Set down each record exactly as written.
** Opening Supplied information block **
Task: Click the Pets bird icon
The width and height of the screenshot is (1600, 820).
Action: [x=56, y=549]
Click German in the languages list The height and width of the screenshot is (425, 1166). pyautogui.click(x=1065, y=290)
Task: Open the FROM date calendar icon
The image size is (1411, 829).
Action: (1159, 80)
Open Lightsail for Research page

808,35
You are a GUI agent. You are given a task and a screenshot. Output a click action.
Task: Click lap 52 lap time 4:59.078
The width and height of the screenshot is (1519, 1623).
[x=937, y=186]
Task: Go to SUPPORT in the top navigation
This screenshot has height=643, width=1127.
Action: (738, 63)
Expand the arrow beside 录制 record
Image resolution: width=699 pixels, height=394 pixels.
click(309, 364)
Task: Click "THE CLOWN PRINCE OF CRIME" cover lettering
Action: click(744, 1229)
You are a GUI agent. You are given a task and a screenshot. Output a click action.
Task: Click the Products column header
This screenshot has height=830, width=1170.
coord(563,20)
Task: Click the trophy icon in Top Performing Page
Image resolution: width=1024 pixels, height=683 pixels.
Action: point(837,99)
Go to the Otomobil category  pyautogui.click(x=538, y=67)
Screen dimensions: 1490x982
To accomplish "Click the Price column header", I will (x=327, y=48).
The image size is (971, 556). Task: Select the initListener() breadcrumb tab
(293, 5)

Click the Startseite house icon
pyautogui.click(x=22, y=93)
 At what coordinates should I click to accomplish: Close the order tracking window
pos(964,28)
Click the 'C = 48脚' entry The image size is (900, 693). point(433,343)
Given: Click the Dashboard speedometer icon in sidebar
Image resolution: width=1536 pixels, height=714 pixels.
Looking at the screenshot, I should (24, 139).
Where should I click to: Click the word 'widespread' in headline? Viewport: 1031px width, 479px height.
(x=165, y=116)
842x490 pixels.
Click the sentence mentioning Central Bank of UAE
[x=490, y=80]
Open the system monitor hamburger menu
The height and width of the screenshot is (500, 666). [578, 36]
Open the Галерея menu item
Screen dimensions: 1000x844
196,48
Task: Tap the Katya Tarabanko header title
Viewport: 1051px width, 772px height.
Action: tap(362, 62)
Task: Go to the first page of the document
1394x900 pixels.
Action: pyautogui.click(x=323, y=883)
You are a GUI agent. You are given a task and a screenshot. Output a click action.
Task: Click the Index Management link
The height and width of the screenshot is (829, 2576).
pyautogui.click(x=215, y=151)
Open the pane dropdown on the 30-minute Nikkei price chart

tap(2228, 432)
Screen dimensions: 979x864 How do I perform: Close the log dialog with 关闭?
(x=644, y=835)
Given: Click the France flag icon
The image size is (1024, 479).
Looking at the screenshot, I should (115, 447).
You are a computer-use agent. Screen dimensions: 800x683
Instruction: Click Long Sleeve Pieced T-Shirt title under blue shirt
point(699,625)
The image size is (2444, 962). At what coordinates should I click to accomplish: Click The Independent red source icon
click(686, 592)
** Closing Supplied information block **
## Task response
Task: Click the Pets bird icon
The width and height of the screenshot is (1600, 820).
Action: [x=56, y=549]
Click German in the languages list The height and width of the screenshot is (425, 1166). pyautogui.click(x=1065, y=290)
Task: Open the FROM date calendar icon
The image size is (1411, 829).
Action: (1159, 80)
Open Lightsail for Research page

808,35
You are a GUI agent. You are given a task and a screenshot. Output a click action.
Task: Click lap 52 lap time 4:59.078
The width and height of the screenshot is (1519, 1623).
[x=937, y=186]
Task: Go to SUPPORT in the top navigation
This screenshot has height=643, width=1127.
Action: (738, 63)
Expand the arrow beside 录制 record
Image resolution: width=699 pixels, height=394 pixels.
click(309, 364)
Task: Click "THE CLOWN PRINCE OF CRIME" cover lettering
Action: click(744, 1229)
You are a GUI agent. You are given a task and a screenshot. Output a click action.
Task: Click the Products column header
This screenshot has height=830, width=1170.
coord(563,20)
Task: Click the trophy icon in Top Performing Page
Image resolution: width=1024 pixels, height=683 pixels.
Action: point(837,99)
Go to the Otomobil category  pyautogui.click(x=538, y=67)
Screen dimensions: 1490x982
To accomplish "Click the Price column header", I will (x=327, y=48).
The image size is (971, 556). Task: Select the initListener() breadcrumb tab
(293, 5)

Click the Startseite house icon
pyautogui.click(x=22, y=93)
 At what coordinates should I click to accomplish: Close the order tracking window
pos(964,28)
Click the 'C = 48脚' entry The image size is (900, 693). point(433,343)
Given: Click the Dashboard speedometer icon in sidebar
Image resolution: width=1536 pixels, height=714 pixels.
Looking at the screenshot, I should (24, 139).
Where should I click to: Click the word 'widespread' in headline? Viewport: 1031px width, 479px height.
(x=165, y=116)
842x490 pixels.
Click the sentence mentioning Central Bank of UAE
[x=490, y=80]
Open the system monitor hamburger menu
The height and width of the screenshot is (500, 666). [578, 36]
Open the Галерея menu item
Screen dimensions: 1000x844
196,48
Task: Tap the Katya Tarabanko header title
Viewport: 1051px width, 772px height.
Action: tap(362, 62)
Task: Go to the first page of the document
1394x900 pixels.
Action: pyautogui.click(x=323, y=883)
You are a GUI agent. You are given a task and a screenshot. Output a click action.
Task: Click the Index Management link
The height and width of the screenshot is (829, 2576).
pyautogui.click(x=215, y=151)
Open the pane dropdown on the 30-minute Nikkei price chart

tap(2228, 432)
Screen dimensions: 979x864 How do I perform: Close the log dialog with 关闭?
(x=644, y=835)
Given: Click the France flag icon
The image size is (1024, 479).
Looking at the screenshot, I should (115, 447).
You are a computer-use agent. Screen dimensions: 800x683
Instruction: Click Long Sleeve Pieced T-Shirt title under blue shirt
point(699,625)
The image size is (2444, 962). At what coordinates should I click to accomplish: Click The Independent red source icon
click(686, 592)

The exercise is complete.